--- WORK INSTRUCTION ---
Copy out every one of the records below word for word, changing nothing.

--- RECORDED DATA ---
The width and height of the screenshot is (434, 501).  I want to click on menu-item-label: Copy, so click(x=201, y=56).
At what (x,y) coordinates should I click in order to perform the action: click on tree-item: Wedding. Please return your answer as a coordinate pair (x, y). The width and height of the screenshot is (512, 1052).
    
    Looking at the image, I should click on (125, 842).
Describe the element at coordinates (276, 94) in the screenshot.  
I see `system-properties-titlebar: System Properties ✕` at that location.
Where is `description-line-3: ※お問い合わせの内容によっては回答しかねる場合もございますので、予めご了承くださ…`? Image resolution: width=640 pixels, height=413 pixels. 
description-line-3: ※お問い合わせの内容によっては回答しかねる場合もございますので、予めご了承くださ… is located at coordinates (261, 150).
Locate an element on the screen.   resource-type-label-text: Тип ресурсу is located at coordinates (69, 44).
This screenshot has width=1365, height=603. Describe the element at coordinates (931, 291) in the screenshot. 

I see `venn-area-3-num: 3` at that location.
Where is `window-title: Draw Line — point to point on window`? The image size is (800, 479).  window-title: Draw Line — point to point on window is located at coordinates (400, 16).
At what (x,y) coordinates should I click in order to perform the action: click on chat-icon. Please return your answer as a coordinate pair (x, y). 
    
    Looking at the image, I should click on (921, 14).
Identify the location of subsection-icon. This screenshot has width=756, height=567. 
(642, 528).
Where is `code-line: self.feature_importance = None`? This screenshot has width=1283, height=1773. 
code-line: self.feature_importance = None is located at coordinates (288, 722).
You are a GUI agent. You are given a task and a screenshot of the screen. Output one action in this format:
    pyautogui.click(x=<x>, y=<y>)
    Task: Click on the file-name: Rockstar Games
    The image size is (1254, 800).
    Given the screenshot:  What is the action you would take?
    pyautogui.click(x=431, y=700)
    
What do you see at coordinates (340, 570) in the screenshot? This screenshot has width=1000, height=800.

--- REPLY TO THE EXERCISE ---
The width and height of the screenshot is (434, 501).  I want to click on menu-item-label: Copy, so click(x=201, y=56).
At what (x,y) coordinates should I click in order to perform the action: click on tree-item: Wedding. Please return your answer as a coordinate pair (x, y). The width and height of the screenshot is (512, 1052).
    
    Looking at the image, I should click on (125, 842).
Describe the element at coordinates (276, 94) in the screenshot.  
I see `system-properties-titlebar: System Properties ✕` at that location.
Where is `description-line-3: ※お問い合わせの内容によっては回答しかねる場合もございますので、予めご了承くださ…`? Image resolution: width=640 pixels, height=413 pixels. 
description-line-3: ※お問い合わせの内容によっては回答しかねる場合もございますので、予めご了承くださ… is located at coordinates (261, 150).
Locate an element on the screen.   resource-type-label-text: Тип ресурсу is located at coordinates (69, 44).
This screenshot has width=1365, height=603. Describe the element at coordinates (931, 291) in the screenshot. 

I see `venn-area-3-num: 3` at that location.
Where is `window-title: Draw Line — point to point on window`? The image size is (800, 479).  window-title: Draw Line — point to point on window is located at coordinates (400, 16).
At what (x,y) coordinates should I click in order to perform the action: click on chat-icon. Please return your answer as a coordinate pair (x, y). 
    
    Looking at the image, I should click on (921, 14).
Identify the location of subsection-icon. This screenshot has width=756, height=567. 
(642, 528).
Where is `code-line: self.feature_importance = None`? This screenshot has width=1283, height=1773. 
code-line: self.feature_importance = None is located at coordinates (288, 722).
You are a GUI agent. You are given a task and a screenshot of the screen. Output one action in this format:
    pyautogui.click(x=<x>, y=<y>)
    Task: Click on the file-name: Rockstar Games
    The image size is (1254, 800).
    Given the screenshot:  What is the action you would take?
    pyautogui.click(x=431, y=700)
    
What do you see at coordinates (340, 570) in the screenshot? This screenshot has width=1000, height=800.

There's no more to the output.